• [WHAT YOU WILL DO] Every single entry must be restated word for word.

• [Records from a collection]

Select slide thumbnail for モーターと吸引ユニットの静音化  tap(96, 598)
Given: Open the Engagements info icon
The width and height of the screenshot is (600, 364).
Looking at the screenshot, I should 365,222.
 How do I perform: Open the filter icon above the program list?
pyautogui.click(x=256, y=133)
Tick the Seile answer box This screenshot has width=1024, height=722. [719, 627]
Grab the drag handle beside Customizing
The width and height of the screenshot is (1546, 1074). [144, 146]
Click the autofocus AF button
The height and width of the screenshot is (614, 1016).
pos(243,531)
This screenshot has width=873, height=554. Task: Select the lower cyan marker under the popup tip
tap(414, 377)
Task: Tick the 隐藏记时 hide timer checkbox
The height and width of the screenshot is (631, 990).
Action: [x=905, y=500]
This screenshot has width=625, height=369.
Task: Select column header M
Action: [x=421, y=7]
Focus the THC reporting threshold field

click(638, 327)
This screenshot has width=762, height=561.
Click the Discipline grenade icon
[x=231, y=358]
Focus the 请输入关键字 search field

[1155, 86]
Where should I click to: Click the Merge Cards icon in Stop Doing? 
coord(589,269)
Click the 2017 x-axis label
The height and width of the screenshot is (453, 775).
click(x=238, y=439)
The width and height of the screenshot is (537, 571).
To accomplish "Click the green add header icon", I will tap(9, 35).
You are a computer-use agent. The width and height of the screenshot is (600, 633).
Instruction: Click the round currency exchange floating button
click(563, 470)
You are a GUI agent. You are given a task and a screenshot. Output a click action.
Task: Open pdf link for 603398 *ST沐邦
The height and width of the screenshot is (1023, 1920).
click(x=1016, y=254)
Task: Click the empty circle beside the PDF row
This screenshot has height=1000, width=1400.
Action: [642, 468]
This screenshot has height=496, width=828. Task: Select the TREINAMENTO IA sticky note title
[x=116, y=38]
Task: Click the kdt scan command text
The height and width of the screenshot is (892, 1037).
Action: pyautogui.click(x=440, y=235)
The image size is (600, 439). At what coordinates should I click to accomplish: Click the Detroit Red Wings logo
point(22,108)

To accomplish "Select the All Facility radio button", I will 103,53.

• [SOLUTION]
Select slide thumbnail for モーターと吸引ユニットの静音化  tap(96, 598)
Given: Open the Engagements info icon
The width and height of the screenshot is (600, 364).
Looking at the screenshot, I should 365,222.
 How do I perform: Open the filter icon above the program list?
pyautogui.click(x=256, y=133)
Tick the Seile answer box This screenshot has width=1024, height=722. [719, 627]
Grab the drag handle beside Customizing
The width and height of the screenshot is (1546, 1074). [144, 146]
Click the autofocus AF button
The height and width of the screenshot is (614, 1016).
pos(243,531)
This screenshot has width=873, height=554. Task: Select the lower cyan marker under the popup tip
tap(414, 377)
Task: Tick the 隐藏记时 hide timer checkbox
The height and width of the screenshot is (631, 990).
Action: [x=905, y=500]
This screenshot has width=625, height=369.
Task: Select column header M
Action: [x=421, y=7]
Focus the THC reporting threshold field

click(638, 327)
This screenshot has width=762, height=561.
Click the Discipline grenade icon
[x=231, y=358]
Focus the 请输入关键字 search field

[1155, 86]
Where should I click to: Click the Merge Cards icon in Stop Doing? 
coord(589,269)
Click the 2017 x-axis label
The height and width of the screenshot is (453, 775).
click(x=238, y=439)
The width and height of the screenshot is (537, 571).
To accomplish "Click the green add header icon", I will tap(9, 35).
You are a computer-use agent. The width and height of the screenshot is (600, 633).
Instruction: Click the round currency exchange floating button
click(563, 470)
You are a GUI agent. You are given a task and a screenshot. Output a click action.
Task: Open pdf link for 603398 *ST沐邦
The height and width of the screenshot is (1023, 1920).
click(x=1016, y=254)
Task: Click the empty circle beside the PDF row
This screenshot has height=1000, width=1400.
Action: [642, 468]
This screenshot has height=496, width=828. Task: Select the TREINAMENTO IA sticky note title
[x=116, y=38]
Task: Click the kdt scan command text
The height and width of the screenshot is (892, 1037).
Action: pyautogui.click(x=440, y=235)
The image size is (600, 439). At what coordinates should I click to accomplish: Click the Detroit Red Wings logo
point(22,108)

To accomplish "Select the All Facility radio button", I will 103,53.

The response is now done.